Die Präsidentschaftswahl in Taiwan hat gezeigt, die Bewohner lassen sich nicht einschüchtern. Doch im Reich der Mitte möchte man davon schlicht nichts wissen.

Faktisch gibt es nicht den leisesten Zweifel, dass die Präsidentschaftswahl in Taiwan eine herbe Niederlage für Xi Jinping, den chinesischen Staatspräsidenten, darstellt. Nach außen hin jedoch weigert man sich in China schlicht, die offensichtlichen Gegebenheiten anzuerkennen.

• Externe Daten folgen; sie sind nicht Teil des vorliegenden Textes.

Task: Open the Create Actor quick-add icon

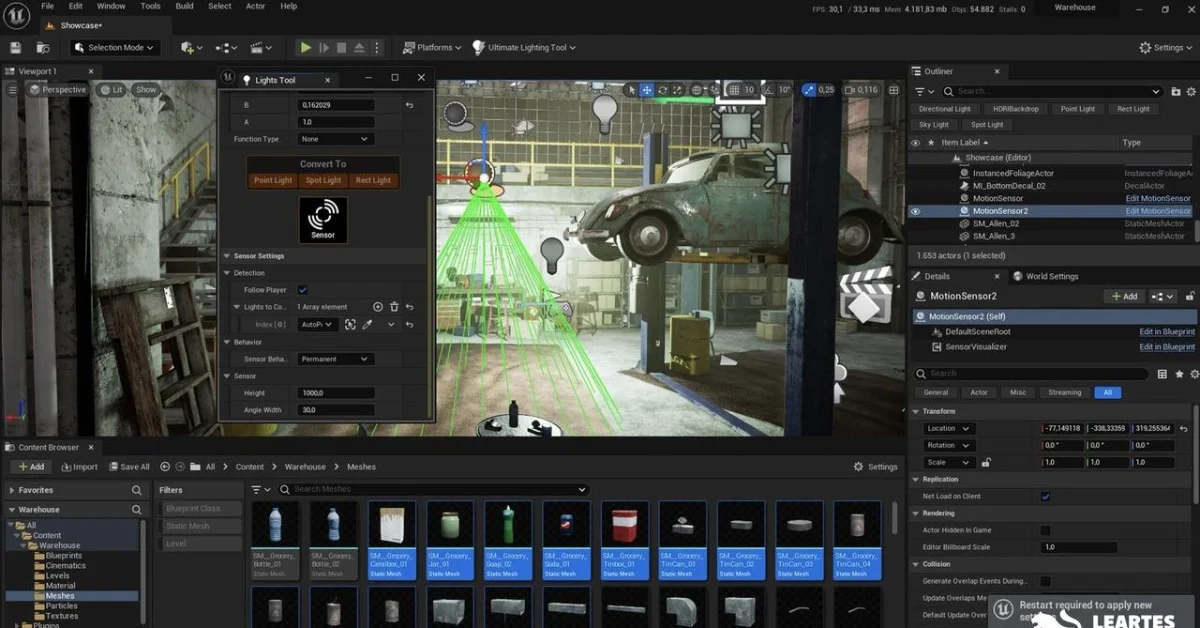Action: [186, 47]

Vom Büro für Taiwan-Angelegenheiten in Peking hieß es, die Wahl könne „den generellen Trend hin zu einer unausweichlichen Wiedervereinigung“ mit dem Festland nicht verändern: „Die Ergebnisse der beiden Wahlen zeigen, dass die Demokratische Fortschrittspartei nicht in der Lage ist, die vorherrschende öffentliche Meinung zu repräsentieren“. Dabei hat deren Kandidat den Sieg eingefahren.

Von China enttäuschte Insulaner

Mit stolzen 40 Prozent haben die Taiwaner den 64-jährigen William Lai ins Amt gewählt. Damit haben sich die 23 Millionen Inselbewohner deutlich für eine Fortsetzung der Regierungspolitik von Vorgängerin Tsai Ing-wen ausgesprochen, die selbstbewusst gegenüber China auftritt und die Beziehungen zum Westen verstärkt. Hou Yu-ih von der chinafreundlichen Kuomintang (KMT) erreichte mit rund 33 Prozent deutlich weniger Zustimmung. Und „chinafreundlich“ ist nur eine graduelle Unterscheidung: Hou fordert genau wie Lai ebenfalls eine Verstärkung von Taiwans Verteidigung, um sich gegen eine mögliche Invasion der chinesischen Volksbefreiungsarmee zu schützen.

Durch die Wahl rücken Pekings Versuche zu einer „friedlichen Wiedervereinigung“ nun in noch weitere Ferne. Das war allerdings nicht immer so: Pekings Versprechen an Taiwan – „ein Land, zwei Systeme“ – gewann vor gar nicht allzu langer Zeit durchaus an Beliebtheit. Denn China entwickelte sich zur aufstrebenden Weltmacht und machte mit ihrem riesigen Markt Taiwans Volkswirtschaft abhängig.

Doch seit der Autokrat Xi Jinping vor über zehn Jahren an die Macht kam, hat sich der Glanz der Volksrepublik in Abschreckung gewandelt. Ein Schlüsselmoment stellte der Sommer 2020 dar, als die Demokratiebewegung in Hongkong niedergeschlagen wurde. Damit wurde China für die meisten Taiwaner zum roten Tuch.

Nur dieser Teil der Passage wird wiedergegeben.